- Leader: Mustafa Destici
- Founded: 1 October 1992
- Split from: Ülkü Ocakları
- Group: Idealism (Turkey)
- Headquarters: Hamamönü, Altındağ, Ankara, Turkey
- Ideology: Turkish-Islamic nationalism; Turanism; Idealism; Pan-Turkism; Islamokemalism; Neo-Ottomanism; National conservatism;
- Part of: Great Unity Party
- Wars: first Chechen war 2016 Turkish coup attempt Syrian civil war
- Website: alperenocaklari.org.tr

= Alperen Hearths =

Ultranationalist organization in Turkey

Alperen Hearths (Alperen Ocakları), officially the Alperen Hearths Foundation for Education, Culture, and Solidarity (Alperen Ocakları Eğitim Kültür ve Dayanışma Vakfı) or simply known as Alperens, are a far-right youth organization affiliated with the Great Unity Party in Turkey.

== History ==
It was established on 1 October 1992, by the order of Muhsin Yazıcıoğlu. Servet Avcı was the first chairman. In July 1994, Avcı handed over his chairmanship to Emir Kuşdemir, who later handed it to Süleyman Doğan.

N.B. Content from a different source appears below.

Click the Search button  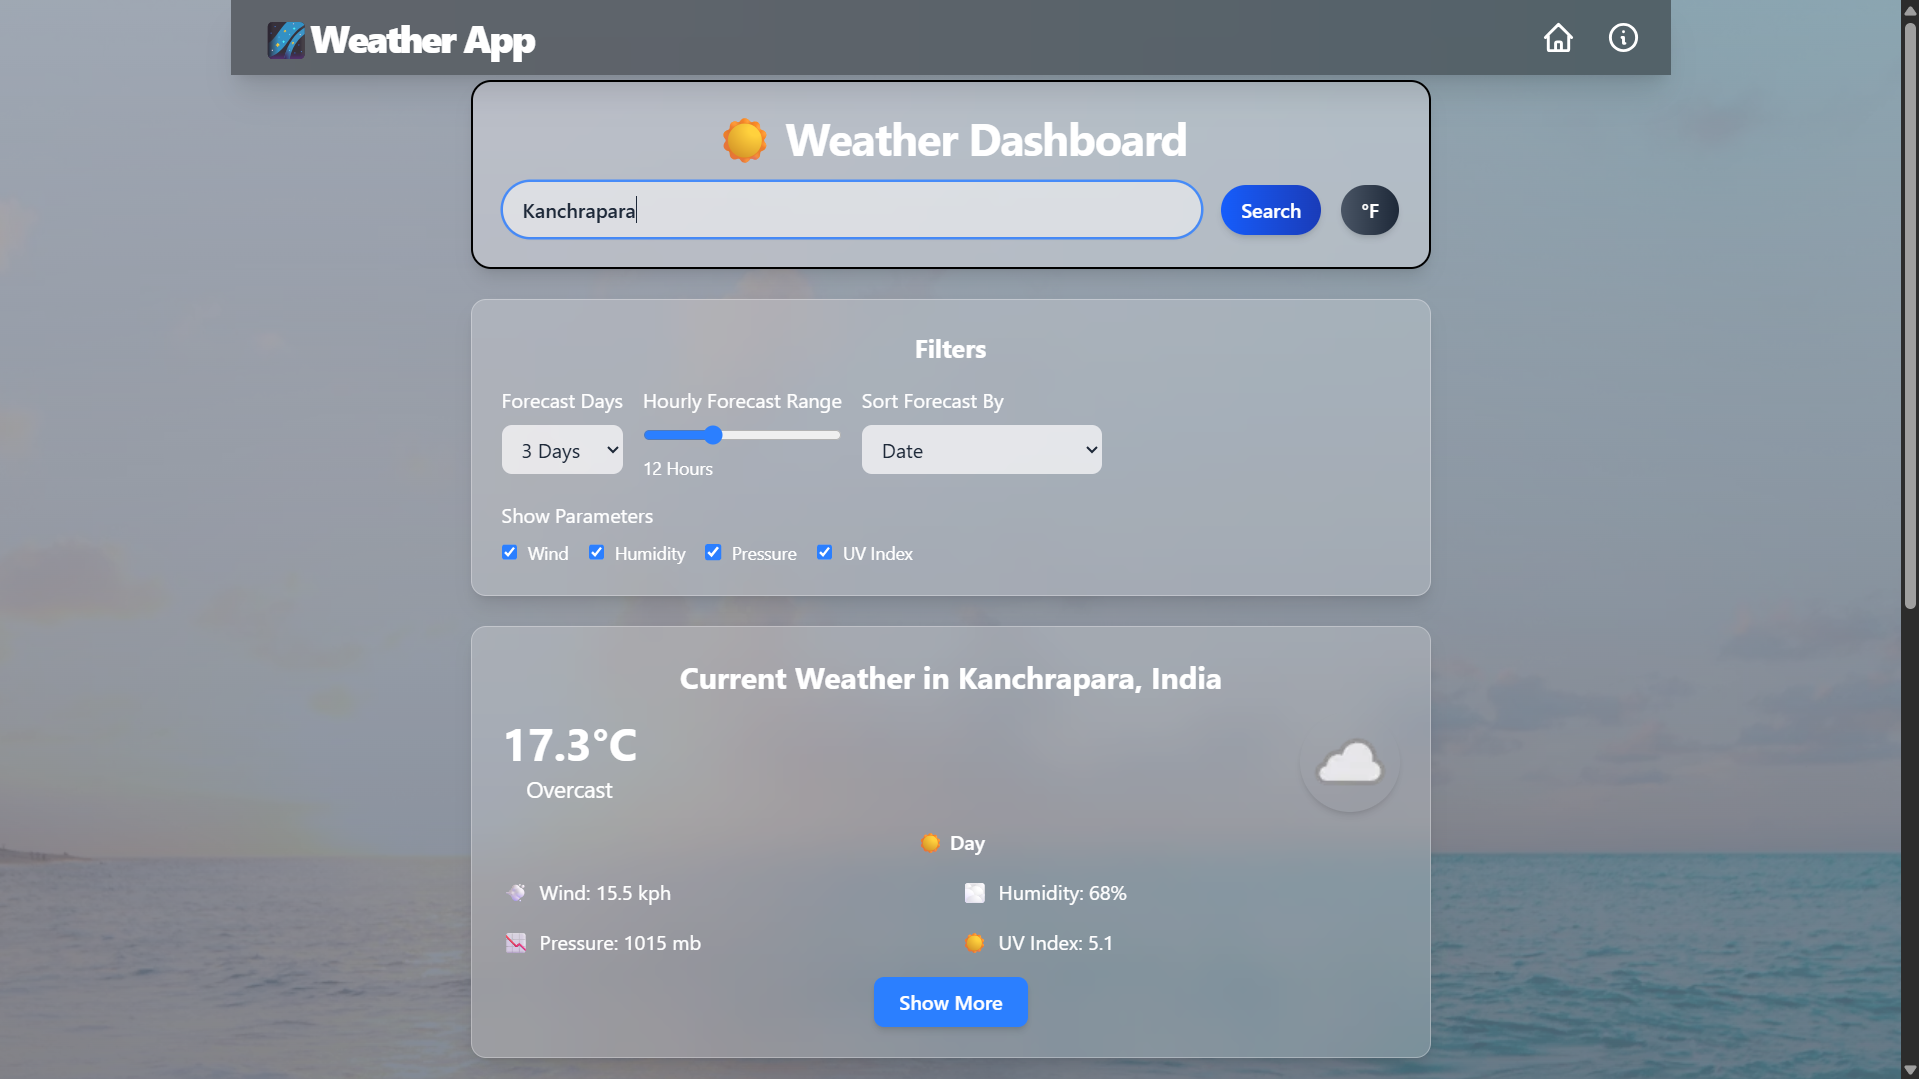pyautogui.click(x=1269, y=210)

During the Chechen war, aid campaigns and protests were organized by the Alperens across Turkey to support Chechnya. The visit of Boutros Boutros-Gali to Turkey was prevented by the protests of the Alperens on the grounds that the situation of Muslims in Bosnia, Palestine, Algeria and Chechnya was ignored. Süleyman Doğan handed over his chairmanship to Yavuz Ağıralioğlu in December 1995. In March 1996, the Alperens started the process of becoming the "Nizam-ı Alem Ocakları Vakfı". On 8 March 1997, Yavuz Ağıralioğlu handed over his chairmanship to Tuna Koç, who was the Aegean Region President of the organization. In February 2000, Tuna Koç, the chairman, handed over his duties to Yüksel Türkay. During this period, the name of the organization was changed to "Alperen Hearths".

Serkan Tüzün, who took office on 12 July 2006, handed over his chairmanship to Eyüp Gökhan Özekin. Özekin, who carried out important activities in the name of creating a corporate identity for the Alperen Hearths, also attended Kosovo visits with the then BBP Chairman Muhsin Yazıcıoğlu and made various contacts. Özekin, who also organized a charity night for Chechnya, handed over his duty of general chairmanship to Abdullah Gürgür on 20 December 2008. Murat Aslan, who took office in November 2015, handed over his five-year chairmanship to Samet Bağcı on 21 December 2019. Bağcı is currently the chairman of the Alperen Ocakları Education Culture and Solidarity Foundation.

In 2015, the Alperen Hearths claimed to have sent at least 250 fighters to Syria to defend Syrian Turkmen during the Syrian civil war, although they were accused of just going there to do a photo op to gain support, as many of the alleged Alperen Hearths who went to Syria to fight were seen in Istanbul just a few days after they had gone to fight.

== Ideology ==
Alperen Hearths adhere to Turkish nationalism with a mix of Sunni Islam, an ideology which is criticized by Islamists who view nationalism as a sin and by nationalists who view religion as unimportant. When Islam and nationalism are thought to contradict each other, while the MHP and its Grey Wolves choose nationalism, the BBP and its Alperen Hearths choose Islam. The Alperens and the BBP's goal was affirmed by Yazıcıoğlu as: "our cause is 'we love the creation because of the creator'. We do not separate people as Laz, Circassian, or Kurdish, we will not separate them. We are people living in the same land and under the same flag. Kurds are our brother, PKK is our enemy. We need to see this difference. We are against gangs, the mafia, and a junta. We want to have real deputies in the TBMM. Let the legislate, the executive, the judiciary be separate. Limit immunities. Let the speech of politicians on the podium be free. The party of the politician who gave his opinion should not be closed." About Ergenekon he said "If there is a junta, if there is a gang, let it all be engraved. Let Turkey really be a democratic country". Muhsin Yazıcıoğlu and Mustafa Kemal Atatürk are also their role models.